#### Directive a:
Which people does the forum discussion of the horror genre name as editors of the horror story anthologies that one poster owned in the Sixties? List every one.

+ + + + +

|Posted on Friday, November 25, 2005 - 10:05 am: |
I feel that Horror is the best art form; I feel that Horror is the worst art form.
Nothing in between can compare.
|Posted on Friday, December 02, 2005 - 12:50 am: |
My belief is that the general reading world has become too politically correct to *call* anything Horror, whilst they may enjoy it if they don't call it Horror.
Health & Safety concerns outweighing the joy of life is another example of political correctness gone wrong. The Claims-for-accidents (eg in schools) culture etc. Certainly in UK. How about USA or elsewhere?
Therefore my contention is that Horror Literature as called Horror is now against Health & Safety Rules, at least metaphorically.
|Posted on Sunday, December 04, 2005 - 04:06 am: |
It has been recently said elsewhere:
"There was no horror genre until Stephen King made it one. I'm happy to see it go back into literature, mystery, sf, and fantasy where it belongs."
To recap my view, the latter part of above is possibly true (in UK at least) because, if it's called Horror, I feel there is a symbiotic relationship of (a) increased general 'political correctness' and (b) a desensitisation plus a general reader's perception that Horror as called Horror is too extreme. This means, at least in UK mainstream (as opposed to Small Press), Horror Literature still exists as it always did but under another name and shares various other genre-fields in different ways, including SF, mainstream and literary, however one defines them.
However, re the above point about the actual start of "Horror" as a genre, as far as I am concerned, in the Sixties I saw myself interested in "Horror" Literature - owning many horror story anthologies by August Derleth, Peter Haining, Dennis Wheatley, Herbert van Thal etc.
I believe Horror as a *genre* began before the Sixties. But is this true? Did Stephen King start the Horror genre (presumably in the Seventies)?

+ + + + +

#### Directive b:
Copy the entries word for word, everything from the line containing "You are a computer-use" down to the end of the entries. Leave out the pictures.

#### Dataset:
+ + + + +

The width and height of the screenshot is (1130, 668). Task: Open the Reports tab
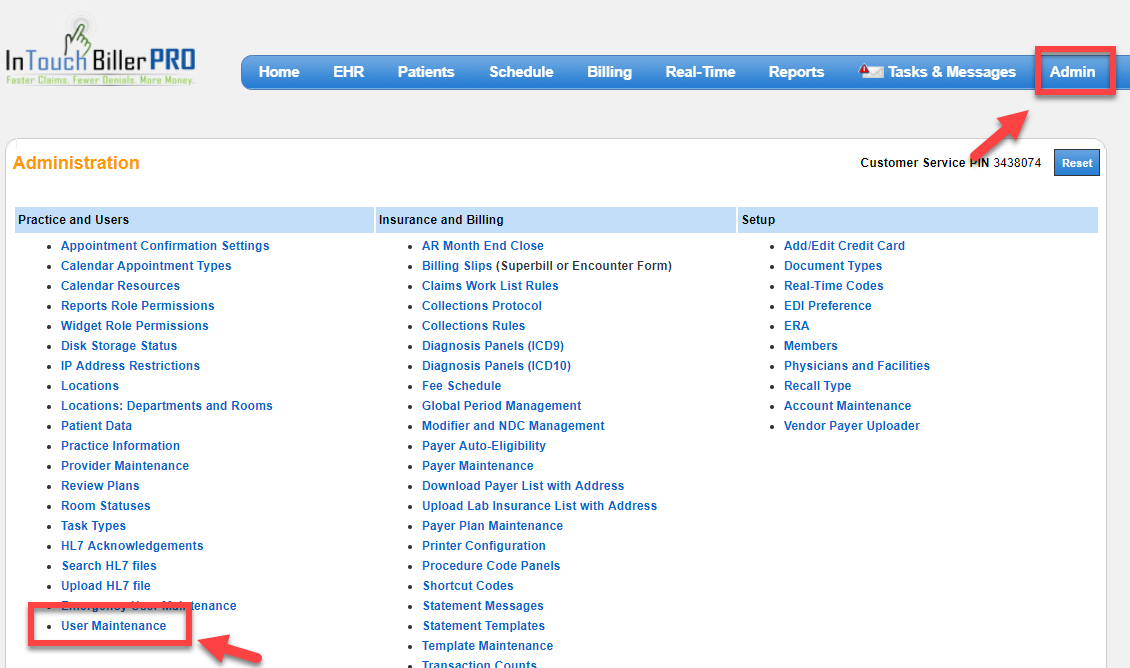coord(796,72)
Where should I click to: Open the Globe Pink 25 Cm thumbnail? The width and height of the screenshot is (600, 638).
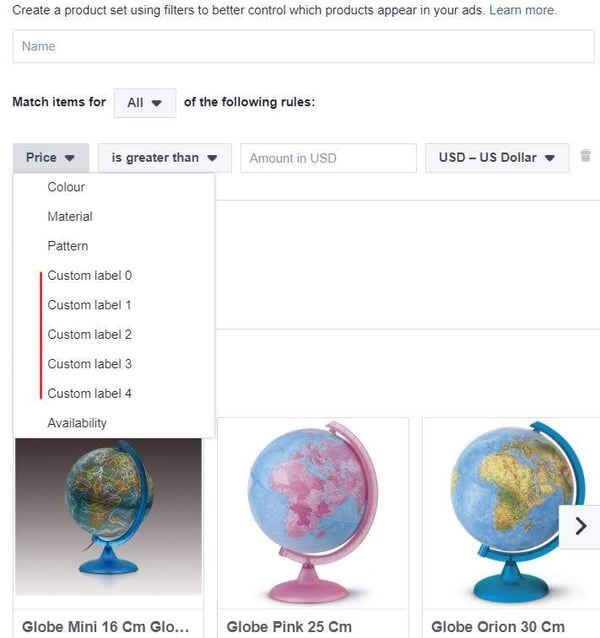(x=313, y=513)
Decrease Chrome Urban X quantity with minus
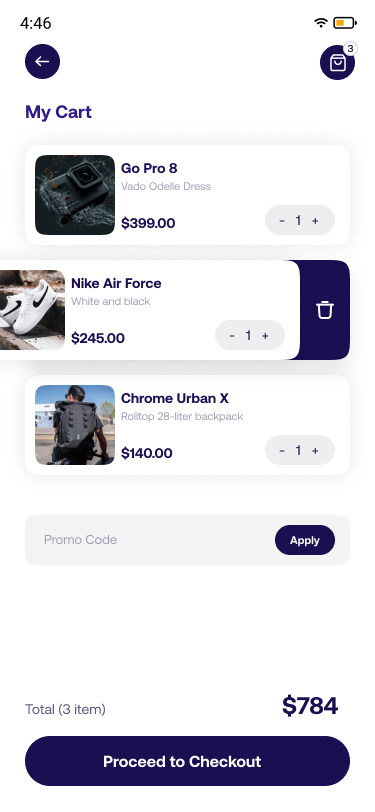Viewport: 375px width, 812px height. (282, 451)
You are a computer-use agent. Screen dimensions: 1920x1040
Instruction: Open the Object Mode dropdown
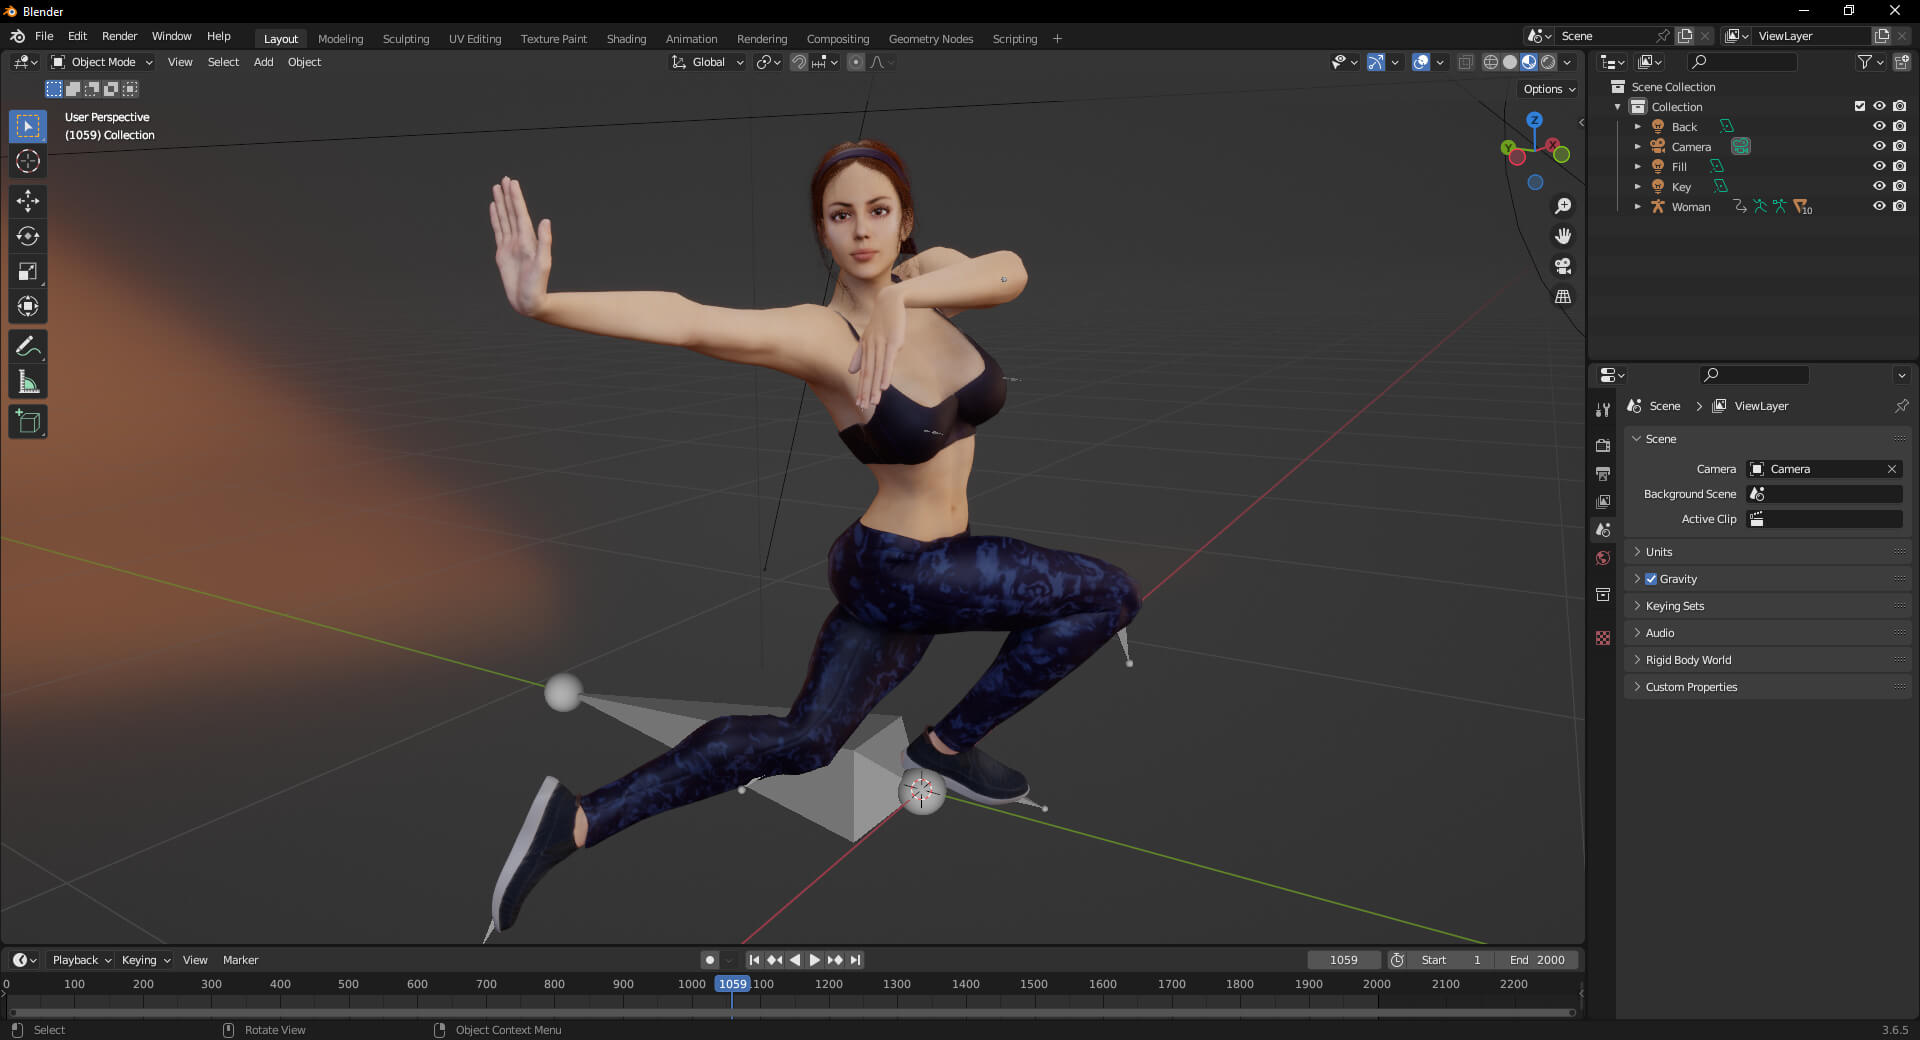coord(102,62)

+ + + + +

#### Solution a:
August Derleth, Peter Haining, Dennis Wheatley, Herbert van Thal

#### Solution b:
You are a computer-use agent. Screen dimensions: 1920x1040
Instruction: Open the Object Mode dropdown
coord(102,62)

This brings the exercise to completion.